水氷は木星以遠の衛星、巨大惑星のリング、カイパーベルト天体、彗星等において主要な構成物質であり、これらを総称して氷天体と呼ぶ。惑星形成過程では、微惑星同士の衝突破壊・再集積により原始惑星が形成されたと考えられており、氷微惑星の衝突現象は氷天体の形成を考える上で非常に重要である。また、天体同士の衝突は斜め衝突で起こる確率が高く、衝突角度が45°の衝突確率が最も高いと言われている。しかし、水氷を用いた衝突実験は低温設備が必要なことから研究例が少なく、さらに、衝突破壊過程に対する衝突角度の影響を調べた研究はほとんど行われていない。従って、本研究では氷微惑星の模擬物質として氷球・雪玉(高空隙氷)を用いた高速度衝突破壊実験を行い、氷・雪の衝突破壊過程(衝突破壊強度及び破片速度)に対する衝突角度の影響を調べた。

標的には直径60〜80mmの氷球、雪玉(空隙率50%)を用いた。弾丸には直径2mm及び4.7mmのポリカーボネートを用いた。衝突速度は0.8〜4.2km/sとし、衝突角度は90°~15°と変化させた。実験は神戸大学の横型二段式軽ガス銃を用いた。実験は-15℃の低温室内で行い、破壊の様子を高速カメラで撮影した。衝突角度は正面衝突を90°として、高速カメラの画像から決定した。破壊後の衝突破片は回収し、質量と個数を計測した。

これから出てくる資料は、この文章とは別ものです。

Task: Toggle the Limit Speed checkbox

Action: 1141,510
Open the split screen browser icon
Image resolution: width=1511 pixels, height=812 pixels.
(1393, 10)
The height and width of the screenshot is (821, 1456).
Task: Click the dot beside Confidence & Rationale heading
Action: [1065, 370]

衝突破壊強度Q*は破壊後の最大破片質量mlが元の標的質量Mtの半分になる時(ml/Mt=0.5、ml/Mtは規格化最大破片質量)のエネルギー密度Qであり、エネルギー密度Qは標的単位質量あたりに与えられる弾丸の運動エネルギー(Q=mpvi2/2Mt)と定義される。衝突実験の結果、正面衝突における氷・雪の衝突破壊強度はそれぞれ13.5J/kg、489J/kgとなった。正面衝突において規格化最大破片が0.03となる高エネルギー密度の条件下では、衝突角度を変化させると氷では30°以下でml/Mtの急増が、雪では50°以下でml/Mtの緩やかな増加が見られた。正面衝突において規格化最大破片が0.3となる低エネルギー密度の条件下では、氷・雪ともにデータのばらつきが大きくなったが、衝突角度が小さいほどml/Mtが増加するという同様の傾向が見られた。

斜め衝突において標的の破壊に寄与するのは、標的中心方向へ向かう弾丸の速度成分であると考え、有効エネルギー密度Qeff=mp(visinθ)2/2Mtを定義した。Qeffml/Mtの関係は各標的で衝突角度によらず一つのベキ乗式で説明でき、氷・雪の衝突角度によらない衝突破壊強度はそれぞれ15.6J/kg、462J/kgとなった。衝突点と標的中心を結んだ標的の反対側から飛翔する破片の速度(反対点速度)に関しても、衝突角度に依らず、一つのベキ乗式で表すことができた。